22 (notturno op.9 n.1)
GIORGIO
La cena che mia madre aveva preparato era semplicemente perfetta; poche portate semplici, ma come la mise en place della tavola, realizzate con grandissima cura.
"Giulia, raccontaci qualcosa di te." Disse Arianna con il solito entusiasmo, trangugiando un boccone di carpaccio di vitello.
"Nell'anno che abbiamo passato nella tua città non ti abbiamo mai vista a scuola, come mai?"
Giulia alzò gli occhi dal piatto e la guardò con un misto di tristezza e disagio; ci guardammo per un breve istante, poi lei iniziò a raccontarsi.
"I miei sono divorziati da quando avevo dieci anni. Io vivo con mia madre a Perugia; vengo a trovare mio padre solo durante le vacanze!"
Arianna arrossì imbarazzata dalla franchezza della nostra ospite, mentre lei sorrise leggermente persa in qualche vago ricordo d'infanzia.
Mi vergognai quando mi trovai ad invidiare quei ricordi d'infanzia, ricordi che non avrei mai potuto avere, che mi erano stati strappati via.
"Durante l'università, starò un po' da mio padre, almeno durante i weekend e le feste; mia madre si è risposata da poco, sembra un'adolescente al suo primo amore e io non voglio starle troppo tra i piedi". Sembrava avesse un nodo in gola mentre pronunciava quelle parole.

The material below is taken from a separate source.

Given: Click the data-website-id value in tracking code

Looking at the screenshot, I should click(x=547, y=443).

Avrei voluto strozzare mia sorella per la sua indiscrezione e nello stesso tempo avrei voluto abbracciarla; avevo saputo più cose di lei in questa breve conversazione, che in giorni e giorni di lavoro assieme. Arianna la invitò a continuare. Giulia parlò a bassa voce, il pensiero dei suoi genitori separati doveva farle ancora male; il suo passato le faceva ancora male.

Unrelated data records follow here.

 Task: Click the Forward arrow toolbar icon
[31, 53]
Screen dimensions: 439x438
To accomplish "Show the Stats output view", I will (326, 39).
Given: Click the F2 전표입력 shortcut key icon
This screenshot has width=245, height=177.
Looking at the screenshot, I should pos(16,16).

Proprio come succedeva a me.
"Tua madre deve essere proprio figa!" Sconcertato guardai Franz, cercando di fulminarlo con lo sguardo, mentre Antonia, indignata per la sua uscita poco appropriata, gli assestava una gomitata nelle costole. "Ahi!" disse guadagnandosi un'occhiata di fuoco dalla sua fidanzata e le risate di tutti noi. Francesco alzò le spalle facendomi l'occhiolino; era più attento di quel che poteva sembrare a una prima occhiata; aveva capito perfettamente che ci voleva qualcosa che alleggerisse la tensione.
"Mia madre è una donna molto particolare in effetti. È un'artista, ha conosciuto mio padre durante un'estemporanea di pittura e il suo nuovo marito durante un concerto rock. E' stato un colpo di fulmine in entrambi i casi."

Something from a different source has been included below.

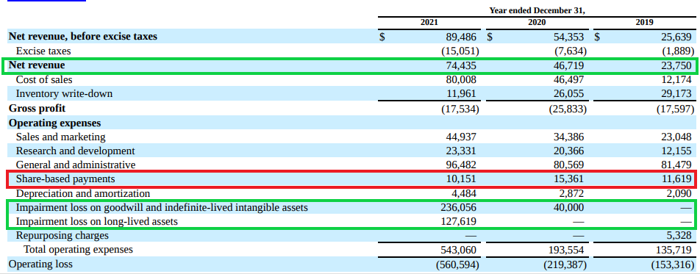Screen dimensions: 700x274
Task: Select the Gross profit row label
Action: (x=37, y=108)
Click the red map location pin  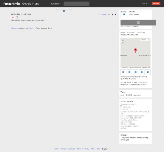point(136,51)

Mandai giù una forchettata di trofie al pesto, erano veramente buonissime. Mi concessi un attimo per osservare la mia strana famiglia e Giulia tra noi. Mi sembrava tutto perfetto, lei era perfetta con noi. Con me.
"Parlaci un po' della loro storia, ti va?" chiese Emilia incuriosita dal bel racconto della nostra ospite.
"E' una storia come tante, mia madre ha scoperto di essere incinta dopo qualche mese di relazione con mio padre." Disse abbassando gli occhi imbarazzata. "E Riccardo, mio padre, quando ha saputo del suo stato, ha insistito perché mia madre lo sposasse. Lei ovviamente era al settimo cielo, era una ragazzina stravagante e innamorata e colui che allora riteneva il suo principe azzurro, non era scappato di fronte alle sue responsabilità. Due settimane dopo erano sposati."
Arianna portò a tavola un rollè di maiale con patatine novelle alle erbette davvero sublime, mia madre si era impegnata al massimo.
Le sorrisi grato, poi la mia attenzione fu tutta per Giulia che continuava a raccontare di sé, spinta dalla curiosità di tutti i commensali.
"Il primo anno lo passarono a Milano, mio padre è giornalista e lavorava presso una testata importante, ma non sopportava il grigiore opprimente di quella città."
Incredibile, Giulia ed io avevamo abitato nella stessa città. Coincidenza o destino?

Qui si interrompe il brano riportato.